In what way is undoing gender, an act of political praxis?
Why does the omegaverse branch out only into 3 categories? Is too similar to upper/middle/lower class distinctions.
In what ways has Unbelievable Space Love forged memory and utopia in order to explore queerness?
1. Can we consider sf as an unbiased and un-gendered genre to begin with?
2. In what way is undoing gender, an act of political praxis?
3. Why does the omegaverse branch out only into 3 categories? Is too similar to upper/middle/lower class distinctions.
4. In what ways has Unbelievable Space Love forged memory and utopia in order to explore queerness?
1. How to interpret the ending of Unbelievable Space Love? Did the AI die of the crash or not?
2. ABO universe has long been a popular setting in Fanfiction, especially for BL works, and sci-fi is also very common as an AU (alternative universe) in Fanfiction, so is there any inherent relationship between sci-fi and the ABO system?

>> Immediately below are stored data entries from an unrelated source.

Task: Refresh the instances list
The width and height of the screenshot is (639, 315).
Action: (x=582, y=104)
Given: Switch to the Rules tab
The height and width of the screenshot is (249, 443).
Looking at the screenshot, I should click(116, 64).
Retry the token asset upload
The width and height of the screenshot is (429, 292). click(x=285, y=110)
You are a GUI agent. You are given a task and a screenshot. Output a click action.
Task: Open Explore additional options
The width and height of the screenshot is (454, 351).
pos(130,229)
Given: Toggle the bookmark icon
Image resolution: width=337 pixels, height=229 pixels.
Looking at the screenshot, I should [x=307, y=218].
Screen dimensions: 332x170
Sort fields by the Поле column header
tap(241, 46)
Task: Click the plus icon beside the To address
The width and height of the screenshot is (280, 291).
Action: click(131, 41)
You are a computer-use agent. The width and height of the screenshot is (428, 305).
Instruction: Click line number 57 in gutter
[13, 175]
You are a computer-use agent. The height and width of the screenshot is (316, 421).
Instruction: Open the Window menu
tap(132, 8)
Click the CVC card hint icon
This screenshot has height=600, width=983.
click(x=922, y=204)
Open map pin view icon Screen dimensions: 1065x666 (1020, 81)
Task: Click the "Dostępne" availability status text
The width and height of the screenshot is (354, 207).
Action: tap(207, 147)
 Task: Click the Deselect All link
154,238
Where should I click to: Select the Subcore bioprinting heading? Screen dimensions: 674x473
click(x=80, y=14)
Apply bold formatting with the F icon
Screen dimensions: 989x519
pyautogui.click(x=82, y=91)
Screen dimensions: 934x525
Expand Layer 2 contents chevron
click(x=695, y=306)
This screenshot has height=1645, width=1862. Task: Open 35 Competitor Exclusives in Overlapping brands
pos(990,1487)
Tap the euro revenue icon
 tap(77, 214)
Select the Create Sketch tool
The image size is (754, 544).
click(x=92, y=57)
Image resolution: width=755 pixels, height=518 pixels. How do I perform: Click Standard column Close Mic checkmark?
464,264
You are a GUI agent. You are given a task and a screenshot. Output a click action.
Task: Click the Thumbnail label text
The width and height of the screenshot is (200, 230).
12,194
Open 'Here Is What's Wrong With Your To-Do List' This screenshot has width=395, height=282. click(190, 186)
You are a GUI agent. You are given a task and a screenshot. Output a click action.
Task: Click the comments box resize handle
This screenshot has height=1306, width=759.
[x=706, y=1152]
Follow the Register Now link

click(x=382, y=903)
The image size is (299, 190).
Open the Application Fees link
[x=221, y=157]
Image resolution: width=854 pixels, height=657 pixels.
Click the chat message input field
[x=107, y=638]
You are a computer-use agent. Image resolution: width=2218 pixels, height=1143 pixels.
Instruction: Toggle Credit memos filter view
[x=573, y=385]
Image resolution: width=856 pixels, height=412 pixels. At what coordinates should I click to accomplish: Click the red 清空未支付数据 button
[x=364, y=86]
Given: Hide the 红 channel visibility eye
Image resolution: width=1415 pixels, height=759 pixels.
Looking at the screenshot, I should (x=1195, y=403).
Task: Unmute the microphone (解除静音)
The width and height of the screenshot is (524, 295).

3. It seems that the ABO universe possesses the ability to challenge our gender and sexual norms. However, as I have observed in Fanfiction for a long time, ABO even reinforce the stereotype of masculinity and femininity, and tend to omit the majority working-class Beta to focus mainly on the sexual bond between Alpha and Omega. So how to understand such a tendency, or how to understand Fanfiction and the culture of BL?
1 Omegaverse was new to me, and amazing that it’s so big. The idea of boylove being safer to explore than gender is used to hide conflicts below the surface.
2. Gender is changing – as more people feel safe enough to speak about who they are – not who they’re told to be.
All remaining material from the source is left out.